**What the task requires:**
Go through the data and report each line that holds the string "option".

**Raw data:**
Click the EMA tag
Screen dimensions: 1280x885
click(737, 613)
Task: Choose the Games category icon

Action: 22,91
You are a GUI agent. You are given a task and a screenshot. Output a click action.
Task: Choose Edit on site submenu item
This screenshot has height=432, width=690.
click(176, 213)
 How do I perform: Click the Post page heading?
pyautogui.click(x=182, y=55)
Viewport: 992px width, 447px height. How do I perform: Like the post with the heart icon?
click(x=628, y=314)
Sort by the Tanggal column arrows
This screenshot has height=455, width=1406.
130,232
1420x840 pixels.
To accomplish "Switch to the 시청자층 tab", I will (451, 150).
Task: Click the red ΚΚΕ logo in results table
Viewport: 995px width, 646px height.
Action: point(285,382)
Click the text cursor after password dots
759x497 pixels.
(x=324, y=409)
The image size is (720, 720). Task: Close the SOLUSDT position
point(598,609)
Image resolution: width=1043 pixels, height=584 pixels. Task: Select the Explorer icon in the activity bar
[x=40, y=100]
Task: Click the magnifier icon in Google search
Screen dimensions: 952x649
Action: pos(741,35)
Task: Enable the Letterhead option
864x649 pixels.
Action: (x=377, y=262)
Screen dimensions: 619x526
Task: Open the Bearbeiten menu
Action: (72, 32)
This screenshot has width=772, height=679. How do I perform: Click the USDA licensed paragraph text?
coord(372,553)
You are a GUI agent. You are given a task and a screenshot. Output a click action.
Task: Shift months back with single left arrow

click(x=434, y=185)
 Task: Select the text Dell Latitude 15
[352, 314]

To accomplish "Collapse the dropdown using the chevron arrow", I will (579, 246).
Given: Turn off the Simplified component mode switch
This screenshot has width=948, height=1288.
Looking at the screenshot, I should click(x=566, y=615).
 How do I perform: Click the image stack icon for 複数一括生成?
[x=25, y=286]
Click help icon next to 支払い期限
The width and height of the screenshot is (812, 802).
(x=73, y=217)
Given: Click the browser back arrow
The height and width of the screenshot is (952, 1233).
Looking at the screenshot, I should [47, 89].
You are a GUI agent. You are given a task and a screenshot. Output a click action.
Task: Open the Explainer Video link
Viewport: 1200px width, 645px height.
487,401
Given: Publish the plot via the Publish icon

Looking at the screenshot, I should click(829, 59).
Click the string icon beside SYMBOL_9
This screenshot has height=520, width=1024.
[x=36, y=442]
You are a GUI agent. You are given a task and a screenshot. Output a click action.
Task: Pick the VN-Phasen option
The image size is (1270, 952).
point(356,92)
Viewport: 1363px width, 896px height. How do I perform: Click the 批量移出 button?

**Result of the task:**
Task: Enable the Letterhead option
Task: Pick the VN-Phasen option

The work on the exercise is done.